*EXERCISE DESCRIPTION*:
Keyword search on "Select": report each line of the records that contains it.

[Dataset entries]
= = = =

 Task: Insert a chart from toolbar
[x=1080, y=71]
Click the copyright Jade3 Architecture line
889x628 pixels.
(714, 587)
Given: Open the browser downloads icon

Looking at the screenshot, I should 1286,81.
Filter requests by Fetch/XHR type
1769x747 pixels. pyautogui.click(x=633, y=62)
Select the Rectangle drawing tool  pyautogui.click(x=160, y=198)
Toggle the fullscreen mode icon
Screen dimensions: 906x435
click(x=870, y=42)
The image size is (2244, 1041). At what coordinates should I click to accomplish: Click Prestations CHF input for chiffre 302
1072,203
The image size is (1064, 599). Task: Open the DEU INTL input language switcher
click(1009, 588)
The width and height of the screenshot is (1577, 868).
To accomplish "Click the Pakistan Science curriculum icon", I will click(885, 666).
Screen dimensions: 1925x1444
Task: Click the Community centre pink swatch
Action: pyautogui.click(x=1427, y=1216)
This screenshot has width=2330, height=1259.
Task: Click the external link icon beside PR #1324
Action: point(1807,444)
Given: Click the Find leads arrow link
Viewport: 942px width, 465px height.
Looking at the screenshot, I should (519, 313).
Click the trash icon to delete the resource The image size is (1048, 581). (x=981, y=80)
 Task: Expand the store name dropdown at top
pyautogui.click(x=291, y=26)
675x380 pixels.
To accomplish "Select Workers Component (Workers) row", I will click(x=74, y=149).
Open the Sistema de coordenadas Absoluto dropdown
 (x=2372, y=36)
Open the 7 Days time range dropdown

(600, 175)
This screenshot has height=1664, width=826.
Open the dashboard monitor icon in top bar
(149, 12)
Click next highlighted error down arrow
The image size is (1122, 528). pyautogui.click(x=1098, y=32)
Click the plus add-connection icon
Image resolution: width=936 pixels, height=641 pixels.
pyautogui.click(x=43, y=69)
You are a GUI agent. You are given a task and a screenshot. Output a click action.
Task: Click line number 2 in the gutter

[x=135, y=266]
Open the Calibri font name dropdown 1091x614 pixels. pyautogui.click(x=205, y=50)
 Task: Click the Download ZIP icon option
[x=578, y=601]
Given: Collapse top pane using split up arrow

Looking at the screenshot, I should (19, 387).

= = = =

*REPLY*:
Select the Rectangle drawing tool  pyautogui.click(x=160, y=198)
To accomplish "Select Workers Component (Workers) row", I will click(x=74, y=149).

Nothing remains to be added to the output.